→ **Assignment**: Every line of the material must be written out again unchanged.

→ **Data section**:
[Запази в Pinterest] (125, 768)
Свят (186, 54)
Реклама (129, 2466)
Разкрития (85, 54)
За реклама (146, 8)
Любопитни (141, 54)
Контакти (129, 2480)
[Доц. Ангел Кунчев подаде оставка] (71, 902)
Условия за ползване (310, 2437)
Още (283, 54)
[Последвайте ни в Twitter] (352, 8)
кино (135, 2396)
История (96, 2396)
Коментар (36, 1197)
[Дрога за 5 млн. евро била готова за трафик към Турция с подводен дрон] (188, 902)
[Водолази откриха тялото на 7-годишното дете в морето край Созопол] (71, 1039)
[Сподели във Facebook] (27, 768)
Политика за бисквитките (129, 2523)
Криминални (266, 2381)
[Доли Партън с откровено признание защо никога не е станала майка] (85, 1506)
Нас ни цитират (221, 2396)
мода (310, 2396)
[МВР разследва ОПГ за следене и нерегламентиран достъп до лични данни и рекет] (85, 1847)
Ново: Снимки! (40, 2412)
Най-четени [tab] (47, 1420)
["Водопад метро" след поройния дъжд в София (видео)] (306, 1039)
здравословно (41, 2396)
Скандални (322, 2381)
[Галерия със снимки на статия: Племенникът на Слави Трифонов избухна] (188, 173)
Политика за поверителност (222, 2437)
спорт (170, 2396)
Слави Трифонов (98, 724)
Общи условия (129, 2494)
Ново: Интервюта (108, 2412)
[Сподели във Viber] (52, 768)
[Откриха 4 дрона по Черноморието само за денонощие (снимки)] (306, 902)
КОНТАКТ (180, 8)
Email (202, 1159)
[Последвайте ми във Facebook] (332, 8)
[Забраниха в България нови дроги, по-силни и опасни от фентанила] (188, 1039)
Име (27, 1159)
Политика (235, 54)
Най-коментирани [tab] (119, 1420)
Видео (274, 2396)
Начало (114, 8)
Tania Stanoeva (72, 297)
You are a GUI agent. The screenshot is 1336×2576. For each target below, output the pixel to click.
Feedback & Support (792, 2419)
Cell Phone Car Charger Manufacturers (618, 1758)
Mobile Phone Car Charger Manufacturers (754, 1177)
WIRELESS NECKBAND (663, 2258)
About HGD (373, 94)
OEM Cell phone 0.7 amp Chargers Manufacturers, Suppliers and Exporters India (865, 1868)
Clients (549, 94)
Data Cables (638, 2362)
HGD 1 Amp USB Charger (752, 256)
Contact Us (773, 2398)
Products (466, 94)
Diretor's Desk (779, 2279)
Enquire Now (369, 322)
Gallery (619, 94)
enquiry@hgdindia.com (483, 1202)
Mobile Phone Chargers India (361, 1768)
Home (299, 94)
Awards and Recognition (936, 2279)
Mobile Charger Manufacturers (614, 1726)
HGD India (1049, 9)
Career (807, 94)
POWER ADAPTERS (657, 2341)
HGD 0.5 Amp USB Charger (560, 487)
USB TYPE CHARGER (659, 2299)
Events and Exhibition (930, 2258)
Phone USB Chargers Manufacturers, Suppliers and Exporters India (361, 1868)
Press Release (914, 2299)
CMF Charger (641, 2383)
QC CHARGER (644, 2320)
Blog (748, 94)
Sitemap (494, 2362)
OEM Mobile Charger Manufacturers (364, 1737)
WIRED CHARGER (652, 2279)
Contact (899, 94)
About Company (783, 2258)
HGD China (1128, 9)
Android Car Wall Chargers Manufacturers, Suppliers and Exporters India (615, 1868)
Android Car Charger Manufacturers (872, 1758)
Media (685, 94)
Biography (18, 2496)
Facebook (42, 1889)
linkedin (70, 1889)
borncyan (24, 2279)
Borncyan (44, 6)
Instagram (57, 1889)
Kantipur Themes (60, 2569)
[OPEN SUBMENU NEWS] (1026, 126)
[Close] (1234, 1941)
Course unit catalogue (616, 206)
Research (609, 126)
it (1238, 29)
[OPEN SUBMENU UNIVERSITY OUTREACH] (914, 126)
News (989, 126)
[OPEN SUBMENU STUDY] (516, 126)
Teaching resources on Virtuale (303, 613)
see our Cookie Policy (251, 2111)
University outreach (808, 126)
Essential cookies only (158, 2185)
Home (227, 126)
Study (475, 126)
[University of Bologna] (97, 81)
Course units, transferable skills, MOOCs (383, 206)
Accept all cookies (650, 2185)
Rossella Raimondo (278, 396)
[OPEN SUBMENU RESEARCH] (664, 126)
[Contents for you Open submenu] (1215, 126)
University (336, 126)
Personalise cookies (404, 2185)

→ **Solution for this problem**:
[Запази в Pinterest] (125, 768)
Свят (186, 54)
Реклама (129, 2466)
Разкрития (85, 54)
За реклама (146, 8)
Любопитни (141, 54)
Контакти (129, 2480)
[Доц. Ангел Кунчев подаде оставка] (71, 902)
Условия за ползване (310, 2437)
Още (283, 54)
[Последвайте ни в Twitter] (352, 8)
кино (135, 2396)
История (96, 2396)
Коментар (36, 1197)
[Дрога за 5 млн. евро била готова за трафик към Турция с подводен дрон] (188, 902)
[Водолази откриха тялото на 7-годишното дете в морето край Созопол] (71, 1039)
[Сподели във Facebook] (27, 768)
Политика за бисквитките (129, 2523)
Криминални (266, 2381)
[Доли Партън с откровено признание защо никога не е станала майка] (85, 1506)
Нас ни цитират (221, 2396)
мода (310, 2396)
[МВР разследва ОПГ за следене и нерегламентиран достъп до лични данни и рекет] (85, 1847)
Ново: Снимки! (40, 2412)
Най-четени [tab] (47, 1420)
["Водопад метро" след поройния дъжд в София (видео)] (306, 1039)
здравословно (41, 2396)
Скандални (322, 2381)
[Галерия със снимки на статия: Племенникът на Слави Трифонов избухна] (188, 173)
Политика за поверителност (222, 2437)
спорт (170, 2396)
Слави Трифонов (98, 724)
Общи условия (129, 2494)
Ново: Интервюта (108, 2412)
[Сподели във Viber] (52, 768)
[Откриха 4 дрона по Черноморието само за денонощие (снимки)] (306, 902)
КОНТАКТ (180, 8)
Email (202, 1159)
[Последвайте ми във Facebook] (332, 8)
[Забраниха в България нови дроги, по-силни и опасни от фентанила] (188, 1039)
Име (27, 1159)
Политика (235, 54)
Най-коментирани [tab] (119, 1420)
Видео (274, 2396)
Начало (114, 8)
Tania Stanoeva (72, 297)
You are a GUI agent. The screenshot is 1336×2576. For each target below, output the pixel to click.
Feedback & Support (792, 2419)
Cell Phone Car Charger Manufacturers (618, 1758)
Mobile Phone Car Charger Manufacturers (754, 1177)
WIRELESS NECKBAND (663, 2258)
About HGD (373, 94)
OEM Cell phone 0.7 amp Chargers Manufacturers, Suppliers and Exporters India (865, 1868)
Clients (549, 94)
Data Cables (638, 2362)
HGD 1 Amp USB Charger (752, 256)
Contact Us (773, 2398)
Products (466, 94)
Diretor's Desk (779, 2279)
Enquire Now (369, 322)
Gallery (619, 94)
enquiry@hgdindia.com (483, 1202)
Mobile Phone Chargers India (361, 1768)
Home (299, 94)
Awards and Recognition (936, 2279)
Mobile Charger Manufacturers (614, 1726)
HGD India (1049, 9)
Career (807, 94)
POWER ADAPTERS (657, 2341)
HGD 0.5 Amp USB Charger (560, 487)
USB TYPE CHARGER (659, 2299)
Events and Exhibition (930, 2258)
Phone USB Chargers Manufacturers, Suppliers and Exporters India (361, 1868)
Press Release (914, 2299)
CMF Charger (641, 2383)
QC CHARGER (644, 2320)
Blog (748, 94)
Sitemap (494, 2362)
OEM Mobile Charger Manufacturers (364, 1737)
WIRED CHARGER (652, 2279)
Contact (899, 94)
About Company (783, 2258)
HGD China (1128, 9)
Android Car Wall Chargers Manufacturers, Suppliers and Exporters India (615, 1868)
Android Car Charger Manufacturers (872, 1758)
Media (685, 94)
Biography (18, 2496)
Facebook (42, 1889)
linkedin (70, 1889)
borncyan (24, 2279)
Borncyan (44, 6)
Instagram (57, 1889)
Kantipur Themes (60, 2569)
[OPEN SUBMENU NEWS] (1026, 126)
[Close] (1234, 1941)
Course unit catalogue (616, 206)
Research (609, 126)
it (1238, 29)
[OPEN SUBMENU UNIVERSITY OUTREACH] (914, 126)
News (989, 126)
[OPEN SUBMENU STUDY] (516, 126)
Teaching resources on Virtuale (303, 613)
see our Cookie Policy (251, 2111)
University outreach (808, 126)
Essential cookies only (158, 2185)
Home (227, 126)
Study (475, 126)
[University of Bologna] (97, 81)
Course units, transferable skills, MOOCs (383, 206)
Accept all cookies (650, 2185)
Rossella Raimondo (278, 396)
[OPEN SUBMENU RESEARCH] (664, 126)
[Contents for you Open submenu] (1215, 126)
University (336, 126)
Personalise cookies (404, 2185)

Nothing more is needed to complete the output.